▸ YOUR TASK
Beginning with the first line, copy out each line of the material until the line containing "Screen dimensions: 836x419" has been copied as well.

▸ EXTRACTED ENTRIES
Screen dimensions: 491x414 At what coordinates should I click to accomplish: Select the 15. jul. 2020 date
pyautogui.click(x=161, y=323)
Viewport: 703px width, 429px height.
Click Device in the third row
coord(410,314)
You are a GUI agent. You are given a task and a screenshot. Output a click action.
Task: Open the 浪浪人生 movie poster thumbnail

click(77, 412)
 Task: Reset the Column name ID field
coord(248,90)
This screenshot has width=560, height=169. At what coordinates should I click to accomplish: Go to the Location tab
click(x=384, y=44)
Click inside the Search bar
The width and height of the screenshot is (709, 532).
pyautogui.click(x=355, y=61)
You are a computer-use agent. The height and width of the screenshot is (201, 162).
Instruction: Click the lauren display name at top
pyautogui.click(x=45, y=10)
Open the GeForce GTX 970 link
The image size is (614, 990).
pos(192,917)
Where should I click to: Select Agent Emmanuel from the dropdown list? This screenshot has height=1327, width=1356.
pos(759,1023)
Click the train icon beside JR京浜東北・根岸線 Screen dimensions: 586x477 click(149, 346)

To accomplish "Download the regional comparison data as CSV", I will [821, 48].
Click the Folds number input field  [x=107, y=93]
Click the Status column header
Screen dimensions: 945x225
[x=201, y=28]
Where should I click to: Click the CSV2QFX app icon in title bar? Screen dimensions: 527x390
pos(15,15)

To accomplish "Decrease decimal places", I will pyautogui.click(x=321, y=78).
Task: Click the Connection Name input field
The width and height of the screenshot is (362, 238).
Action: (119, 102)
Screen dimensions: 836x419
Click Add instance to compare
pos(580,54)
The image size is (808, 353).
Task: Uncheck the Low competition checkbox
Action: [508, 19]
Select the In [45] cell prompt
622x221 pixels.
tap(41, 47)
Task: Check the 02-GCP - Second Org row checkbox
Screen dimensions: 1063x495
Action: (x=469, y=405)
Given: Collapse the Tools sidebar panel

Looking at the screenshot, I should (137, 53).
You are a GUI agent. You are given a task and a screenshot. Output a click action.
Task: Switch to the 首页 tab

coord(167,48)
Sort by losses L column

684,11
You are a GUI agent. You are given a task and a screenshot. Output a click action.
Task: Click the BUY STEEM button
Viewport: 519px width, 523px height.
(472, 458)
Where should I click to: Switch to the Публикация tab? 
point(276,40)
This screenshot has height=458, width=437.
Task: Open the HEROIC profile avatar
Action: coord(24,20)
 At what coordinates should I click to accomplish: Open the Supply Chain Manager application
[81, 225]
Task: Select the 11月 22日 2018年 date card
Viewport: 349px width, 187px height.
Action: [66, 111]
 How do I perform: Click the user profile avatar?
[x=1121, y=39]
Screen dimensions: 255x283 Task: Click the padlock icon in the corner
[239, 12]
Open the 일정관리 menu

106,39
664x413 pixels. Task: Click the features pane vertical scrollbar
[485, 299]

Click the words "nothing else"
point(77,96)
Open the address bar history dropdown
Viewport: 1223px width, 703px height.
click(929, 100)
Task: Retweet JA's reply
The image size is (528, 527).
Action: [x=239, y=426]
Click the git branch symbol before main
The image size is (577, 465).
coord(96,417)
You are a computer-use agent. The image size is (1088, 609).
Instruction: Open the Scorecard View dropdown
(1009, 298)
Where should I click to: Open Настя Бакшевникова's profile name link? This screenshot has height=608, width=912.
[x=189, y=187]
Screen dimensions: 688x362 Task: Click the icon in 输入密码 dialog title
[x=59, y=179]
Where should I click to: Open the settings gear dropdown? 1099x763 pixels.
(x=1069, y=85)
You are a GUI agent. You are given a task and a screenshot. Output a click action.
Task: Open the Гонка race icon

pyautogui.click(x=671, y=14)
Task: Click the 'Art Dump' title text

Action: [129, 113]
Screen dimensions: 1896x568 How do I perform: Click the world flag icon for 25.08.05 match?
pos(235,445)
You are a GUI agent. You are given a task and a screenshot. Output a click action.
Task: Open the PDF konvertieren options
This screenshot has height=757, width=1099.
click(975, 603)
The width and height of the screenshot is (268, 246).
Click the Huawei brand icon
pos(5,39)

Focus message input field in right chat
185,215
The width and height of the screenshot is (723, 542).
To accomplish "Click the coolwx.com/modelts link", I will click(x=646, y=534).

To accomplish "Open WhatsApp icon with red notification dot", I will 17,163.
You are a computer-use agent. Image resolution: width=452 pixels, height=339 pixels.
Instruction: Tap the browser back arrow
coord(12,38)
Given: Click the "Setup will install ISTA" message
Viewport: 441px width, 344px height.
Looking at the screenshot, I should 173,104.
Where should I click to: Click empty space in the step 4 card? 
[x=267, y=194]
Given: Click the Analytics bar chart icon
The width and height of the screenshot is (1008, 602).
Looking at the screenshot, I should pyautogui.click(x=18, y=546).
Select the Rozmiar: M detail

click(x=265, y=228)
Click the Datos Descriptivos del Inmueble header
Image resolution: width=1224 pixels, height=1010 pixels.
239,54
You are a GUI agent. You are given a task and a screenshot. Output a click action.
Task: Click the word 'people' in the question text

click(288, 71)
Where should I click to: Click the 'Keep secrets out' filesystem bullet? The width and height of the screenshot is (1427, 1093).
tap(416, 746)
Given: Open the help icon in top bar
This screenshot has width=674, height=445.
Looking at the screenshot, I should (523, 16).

▸ WRITTEN ANSWER
Screen dimensions: 491x414 At what coordinates should I click to accomplish: Select the 15. jul. 2020 date
pyautogui.click(x=161, y=323)
Viewport: 703px width, 429px height.
Click Device in the third row
coord(410,314)
You are a GUI agent. You are given a task and a screenshot. Output a click action.
Task: Open the 浪浪人生 movie poster thumbnail

click(77, 412)
 Task: Reset the Column name ID field
coord(248,90)
This screenshot has width=560, height=169. At what coordinates should I click to accomplish: Go to the Location tab
click(x=384, y=44)
Click inside the Search bar
The width and height of the screenshot is (709, 532).
pyautogui.click(x=355, y=61)
You are a computer-use agent. The height and width of the screenshot is (201, 162).
Instruction: Click the lauren display name at top
pyautogui.click(x=45, y=10)
Open the GeForce GTX 970 link
The image size is (614, 990).
pos(192,917)
Where should I click to: Select Agent Emmanuel from the dropdown list? This screenshot has height=1327, width=1356.
pos(759,1023)
Click the train icon beside JR京浜東北・根岸線 Screen dimensions: 586x477 click(149, 346)

To accomplish "Download the regional comparison data as CSV", I will [821, 48].
Click the Folds number input field  [x=107, y=93]
Click the Status column header
Screen dimensions: 945x225
[x=201, y=28]
Where should I click to: Click the CSV2QFX app icon in title bar? Screen dimensions: 527x390
pos(15,15)

To accomplish "Decrease decimal places", I will pyautogui.click(x=321, y=78).
Task: Click the Connection Name input field
The width and height of the screenshot is (362, 238).
Action: (119, 102)
Screen dimensions: 836x419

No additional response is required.